Stated goal =>
Carry the blog text about Robert Bloch's centenary and vintage crime-fiction covers forward, starting right after its last line.

Text =>

################

Wednesday, April 5, 2017

Bloch Party


The Will to Kill (Ace, 1954). Cover art by Rafael de Soto.


Today marks 100 years since the birth, on April 5, 1917, of Robert Bloch, the American novelist and inveterate punster remembered for penning The Scarf (1947), The Will to Kill (1954), Psycho (1959), Star Stalker (1968), and further works of crime, suspense, and science fiction. To commemorate this occasion, bloggers across the Web have been paying tribute all week to his more than half-century-long career. Todd Mason offers his own and other fine retrospectives on Bloch’s literary efforts, with additional salutes coming from Jerry House, James Reasoner, Patti Abbott, and Bill Crider (here and here). You have your work cut out for you, if you hope to read this wide range of articles, so you’d better get started right away.

Saturday, April 1, 2017

Tow-Headed Teases and Troublemakers


The Black-Eyed Blonde, 1944. Illustration by Reginald Heade.

################

Source excerpt =>
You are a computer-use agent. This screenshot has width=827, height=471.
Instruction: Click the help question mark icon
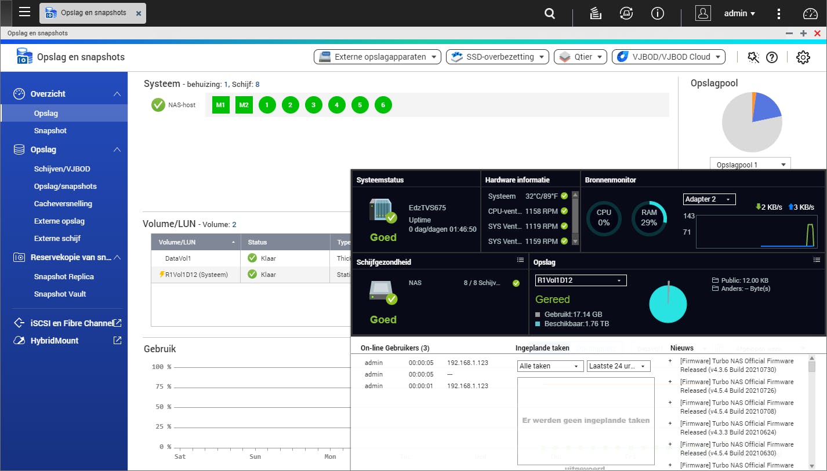(771, 57)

################

Exercise output =>
My recent post on this page about the 1963 paperback edition of Atomic Blonde, by Monte Steele, reminded me that I have long thought to update a piece I put together back in 2010, focusing on assorted book fronts featuring blondes—particularly of the more nefarious female sort. When I originally assembled that gallery, I had 38 covers in my files to showcase, but since then, I have come across many more, painted by such familiar talents as Robert Bonfils, Ernest Chiriacka (aka Darcy), Robert Maguire, Denis McLoughlin, Mort Engel, Reginald Heade, Barye Phillips, Victor Kalin, Robert Stanley, Paul Rader, Robert K. Abbett, and Rudy Nappi.

Over the last few years, I’ve gone back to enlarge this blog’s collections of “kiss covers” and “leggy covers,” as well as those highlighting summer, suburban sin, and nymphs. It’s been a real treat to revisit themes from Killer Covers’ past, and to bring the formatting of older posts into accordance with my present preferences. Today, I am rolling out a much-expanded selection of books that include the word “blonde” in their titles. From the 38 such façades I called attention to in 2010, I have now boosted the offerings to 90 works, all of which you can enjoy by clicking here.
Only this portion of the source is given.